| СТАТЬЯ |
......

ЦИТАДЕЛЬ: Григорий Померанц. СЛОВО-ПСИХЕЯ


Около полувека тому назад я впервые столкнулся со стихами Мандельштама. Я их не понял. Мой учитель, Леонид Ефимо­вич Пинский, указал мне на причину моих затруднений: раз­рыв логических связей. Были люди, которые чувствовали це­лостность там, где я ее не находил. Я им завидовал, как гово­рят, белой завистью, и пытался понять. Ничего не выходило. Прошло много времени, прежде чем сознание мое поплыло по свободным сцеп­лениям ассоциаций.

Эти свободные сцепления иногда называют музыкой. Иногда я буду пользоваться этим словом. Но ведь и в музыке происходили какие-то сдвиги, и если философская проза отмечена сдвигом клирике, а поэзия — сдвигом к.музыке, то как определить то, что отличает Скрябина от Чайковского/? Мне кажется, что в XX веке шел общий сдвиг к текучему, «волновому» (в противоположность кристаллическому, «корпускулярно­му»), размытому — в противоположность четкому, шел и в поэзии, и в му­зыке, и в живописи (у импрессионистов). На поверхности - разрушение целого (предмета). А в глубине — поиски подлинного целого в распредмеченном, текучем, вселенском, едином, как море, как ночь.

«Секрет писательства, — писал Розанов, — заключен в вечной и НЕВОЛЬНОЙ музыке в душе. Если ее нет, человек может только «сде­лать из себя писателя». Но он не писатель...

...Что-то течет в душе. Вечно, постоянно. Что, почему? Кто знает? — Меньше всего автор»1.

Это очень близко к раннему, не захваченному никакими теориями Мандельштаму:

Отчего так мало музыки

И такая тишина ?

......

| ЗАДАНИЕ 1 |
Перескажите статью о стихах Мандельштама в двух предложениях.
| ЗАДАНИЕ 2 |
Выпишите из списка строки подряд: начните со строки, где есть «This screenshot has width=1465, height=812.», и остановитесь после строки, где есть «Action: click(177, 164)».
Статья и список взяты из разных, не связанных между собой источников.

......

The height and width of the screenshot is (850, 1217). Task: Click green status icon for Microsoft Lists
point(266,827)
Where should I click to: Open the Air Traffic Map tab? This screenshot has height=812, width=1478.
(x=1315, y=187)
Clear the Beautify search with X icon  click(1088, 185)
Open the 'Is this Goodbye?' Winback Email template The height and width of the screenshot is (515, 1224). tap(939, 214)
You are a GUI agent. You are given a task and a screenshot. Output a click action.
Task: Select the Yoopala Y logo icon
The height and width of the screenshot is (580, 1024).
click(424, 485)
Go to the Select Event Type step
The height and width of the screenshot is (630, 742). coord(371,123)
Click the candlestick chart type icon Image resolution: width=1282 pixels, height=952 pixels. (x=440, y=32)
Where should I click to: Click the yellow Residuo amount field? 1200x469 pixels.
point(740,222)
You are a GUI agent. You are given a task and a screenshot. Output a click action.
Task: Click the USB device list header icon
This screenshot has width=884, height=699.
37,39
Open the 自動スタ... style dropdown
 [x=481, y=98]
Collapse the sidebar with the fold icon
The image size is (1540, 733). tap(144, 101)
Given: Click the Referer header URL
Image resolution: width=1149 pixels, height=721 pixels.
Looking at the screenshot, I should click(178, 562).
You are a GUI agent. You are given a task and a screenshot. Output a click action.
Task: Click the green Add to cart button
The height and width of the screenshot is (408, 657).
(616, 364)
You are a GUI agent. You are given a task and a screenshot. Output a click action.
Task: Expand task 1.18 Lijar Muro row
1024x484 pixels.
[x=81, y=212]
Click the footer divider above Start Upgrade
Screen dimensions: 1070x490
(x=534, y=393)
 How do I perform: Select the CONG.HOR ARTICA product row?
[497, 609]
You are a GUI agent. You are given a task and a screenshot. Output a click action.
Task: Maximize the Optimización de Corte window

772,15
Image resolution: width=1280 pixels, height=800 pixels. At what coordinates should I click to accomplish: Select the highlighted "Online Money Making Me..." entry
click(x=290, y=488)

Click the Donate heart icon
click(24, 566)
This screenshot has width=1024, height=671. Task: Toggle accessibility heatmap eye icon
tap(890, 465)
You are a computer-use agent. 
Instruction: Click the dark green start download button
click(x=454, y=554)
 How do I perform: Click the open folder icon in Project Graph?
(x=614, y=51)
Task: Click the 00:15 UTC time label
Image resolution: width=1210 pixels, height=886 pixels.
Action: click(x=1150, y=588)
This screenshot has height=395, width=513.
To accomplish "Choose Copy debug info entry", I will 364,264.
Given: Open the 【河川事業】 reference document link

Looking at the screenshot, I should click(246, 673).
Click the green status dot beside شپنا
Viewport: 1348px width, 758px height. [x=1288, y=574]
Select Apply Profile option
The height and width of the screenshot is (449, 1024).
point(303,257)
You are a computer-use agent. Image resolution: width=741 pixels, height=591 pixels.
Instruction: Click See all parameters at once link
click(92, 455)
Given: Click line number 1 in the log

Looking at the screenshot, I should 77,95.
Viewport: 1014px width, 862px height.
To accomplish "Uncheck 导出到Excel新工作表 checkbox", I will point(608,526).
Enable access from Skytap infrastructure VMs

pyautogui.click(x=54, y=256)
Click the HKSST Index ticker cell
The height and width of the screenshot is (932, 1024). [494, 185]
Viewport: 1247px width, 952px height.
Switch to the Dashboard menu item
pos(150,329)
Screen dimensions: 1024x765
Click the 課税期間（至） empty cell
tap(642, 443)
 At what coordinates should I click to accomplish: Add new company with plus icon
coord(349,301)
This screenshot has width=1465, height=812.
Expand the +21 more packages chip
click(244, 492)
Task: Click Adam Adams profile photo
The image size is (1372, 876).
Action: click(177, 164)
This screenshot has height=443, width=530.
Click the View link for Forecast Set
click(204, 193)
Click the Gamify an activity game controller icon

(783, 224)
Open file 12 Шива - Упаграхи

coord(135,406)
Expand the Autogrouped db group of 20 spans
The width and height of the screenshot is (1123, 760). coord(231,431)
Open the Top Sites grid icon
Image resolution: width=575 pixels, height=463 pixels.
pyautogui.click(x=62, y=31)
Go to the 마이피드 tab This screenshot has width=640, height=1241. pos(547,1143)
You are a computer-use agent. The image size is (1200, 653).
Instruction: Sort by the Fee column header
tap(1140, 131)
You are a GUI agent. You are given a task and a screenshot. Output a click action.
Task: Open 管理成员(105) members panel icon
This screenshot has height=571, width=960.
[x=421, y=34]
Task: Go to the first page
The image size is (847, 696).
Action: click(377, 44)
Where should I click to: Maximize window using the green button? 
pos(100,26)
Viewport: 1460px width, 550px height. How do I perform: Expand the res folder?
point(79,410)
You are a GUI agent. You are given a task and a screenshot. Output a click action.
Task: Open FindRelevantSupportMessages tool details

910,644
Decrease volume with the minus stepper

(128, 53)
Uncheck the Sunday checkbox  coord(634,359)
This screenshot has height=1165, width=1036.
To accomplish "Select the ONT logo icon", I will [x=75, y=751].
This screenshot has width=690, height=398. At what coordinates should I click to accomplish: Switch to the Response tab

......

| ОЖИДАЕМЫЙ ОТВЕТ 1 |
Автор вспоминает, что около полувека назад стихи Мандельштама остались для него непонятными из-за разрыва логических связей, и лишь спустя много времени его сознание поплыло по свободным сцеплениям ассоциаций. Эти сцепления иногда называют музыкой, и автор видит в них часть общего для XX века сдвига к текучему и размытому в поэзии, музыке и живописи, за внешним разрушением целого в котором стоят поиски подлинного целого.

| ОЖИДАЕМЫЙ ОТВЕТ 2 |
This screenshot has width=1465, height=812.
Expand the +21 more packages chip
click(244, 492)
Task: Click Adam Adams profile photo
The image size is (1372, 876).
Action: click(177, 164)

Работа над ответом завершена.